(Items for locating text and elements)
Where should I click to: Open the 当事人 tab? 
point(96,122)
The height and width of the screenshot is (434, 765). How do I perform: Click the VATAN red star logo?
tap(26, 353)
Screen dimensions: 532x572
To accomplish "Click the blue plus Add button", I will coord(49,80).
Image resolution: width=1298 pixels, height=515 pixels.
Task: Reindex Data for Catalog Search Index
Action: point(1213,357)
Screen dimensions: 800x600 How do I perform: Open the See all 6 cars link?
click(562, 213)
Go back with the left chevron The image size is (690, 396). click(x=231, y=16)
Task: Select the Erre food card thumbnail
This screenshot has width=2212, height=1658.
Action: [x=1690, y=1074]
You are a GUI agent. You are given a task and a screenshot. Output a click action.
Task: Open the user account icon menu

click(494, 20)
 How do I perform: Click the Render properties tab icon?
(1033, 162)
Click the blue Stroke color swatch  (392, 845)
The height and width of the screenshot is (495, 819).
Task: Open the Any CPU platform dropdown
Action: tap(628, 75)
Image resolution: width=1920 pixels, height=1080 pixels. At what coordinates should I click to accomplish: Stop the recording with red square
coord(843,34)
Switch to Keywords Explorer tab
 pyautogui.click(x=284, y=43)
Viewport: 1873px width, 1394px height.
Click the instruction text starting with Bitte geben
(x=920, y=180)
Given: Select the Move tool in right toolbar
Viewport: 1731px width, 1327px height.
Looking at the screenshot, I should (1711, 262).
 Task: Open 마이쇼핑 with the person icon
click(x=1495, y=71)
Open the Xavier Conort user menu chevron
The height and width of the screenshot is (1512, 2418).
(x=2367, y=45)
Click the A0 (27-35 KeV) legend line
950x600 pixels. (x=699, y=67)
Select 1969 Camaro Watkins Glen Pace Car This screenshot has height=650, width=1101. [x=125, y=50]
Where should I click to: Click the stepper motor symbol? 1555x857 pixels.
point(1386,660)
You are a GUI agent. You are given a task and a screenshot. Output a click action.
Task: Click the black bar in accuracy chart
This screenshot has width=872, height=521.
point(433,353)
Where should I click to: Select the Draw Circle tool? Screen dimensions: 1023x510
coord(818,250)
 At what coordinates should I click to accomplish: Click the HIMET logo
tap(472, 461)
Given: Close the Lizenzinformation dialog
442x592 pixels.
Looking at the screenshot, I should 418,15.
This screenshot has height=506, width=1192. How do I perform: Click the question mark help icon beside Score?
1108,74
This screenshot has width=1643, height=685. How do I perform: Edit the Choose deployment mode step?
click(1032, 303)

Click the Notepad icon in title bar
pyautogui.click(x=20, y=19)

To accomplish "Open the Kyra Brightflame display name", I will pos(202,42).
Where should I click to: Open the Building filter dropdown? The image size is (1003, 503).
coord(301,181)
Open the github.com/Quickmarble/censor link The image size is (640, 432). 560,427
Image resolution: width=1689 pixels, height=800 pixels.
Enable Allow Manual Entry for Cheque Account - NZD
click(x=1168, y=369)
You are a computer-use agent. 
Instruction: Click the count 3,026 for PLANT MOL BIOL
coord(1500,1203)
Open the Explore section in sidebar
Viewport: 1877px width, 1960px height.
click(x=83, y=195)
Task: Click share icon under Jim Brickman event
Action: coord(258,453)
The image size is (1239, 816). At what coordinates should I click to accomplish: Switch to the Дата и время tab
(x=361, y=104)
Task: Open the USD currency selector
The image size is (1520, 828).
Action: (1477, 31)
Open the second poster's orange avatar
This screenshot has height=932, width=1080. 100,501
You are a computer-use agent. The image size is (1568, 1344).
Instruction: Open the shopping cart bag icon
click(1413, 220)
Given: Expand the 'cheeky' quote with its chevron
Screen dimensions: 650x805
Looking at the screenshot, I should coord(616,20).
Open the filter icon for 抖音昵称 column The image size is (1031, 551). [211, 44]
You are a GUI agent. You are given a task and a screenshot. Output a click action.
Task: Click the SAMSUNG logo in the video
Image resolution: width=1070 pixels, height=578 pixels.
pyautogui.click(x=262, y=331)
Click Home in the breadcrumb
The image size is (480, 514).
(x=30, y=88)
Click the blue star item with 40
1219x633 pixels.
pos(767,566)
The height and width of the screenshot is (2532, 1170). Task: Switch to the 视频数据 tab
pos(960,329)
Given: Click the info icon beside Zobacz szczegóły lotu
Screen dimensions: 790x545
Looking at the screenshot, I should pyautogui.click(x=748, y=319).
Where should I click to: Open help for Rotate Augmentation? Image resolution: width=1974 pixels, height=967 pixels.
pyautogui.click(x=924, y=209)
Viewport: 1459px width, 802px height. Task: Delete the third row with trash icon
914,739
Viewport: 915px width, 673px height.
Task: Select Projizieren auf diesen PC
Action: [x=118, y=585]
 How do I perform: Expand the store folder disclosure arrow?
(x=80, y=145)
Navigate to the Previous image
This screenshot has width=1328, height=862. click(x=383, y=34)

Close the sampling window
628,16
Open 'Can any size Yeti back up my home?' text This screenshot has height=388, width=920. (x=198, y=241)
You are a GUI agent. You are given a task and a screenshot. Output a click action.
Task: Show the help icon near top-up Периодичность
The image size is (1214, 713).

** Exercise aim **
Please repeat, word for word, the part of the items that opens with the line containing "Navigate to the Previous image" and closes at the end of the items, including both ends.

** Full answer **
Navigate to the Previous image
This screenshot has width=1328, height=862. click(x=383, y=34)

Close the sampling window
628,16
Open 'Can any size Yeti back up my home?' text This screenshot has height=388, width=920. (x=198, y=241)
You are a GUI agent. You are given a task and a screenshot. Output a click action.
Task: Show the help icon near top-up Периодичность
The image size is (1214, 713).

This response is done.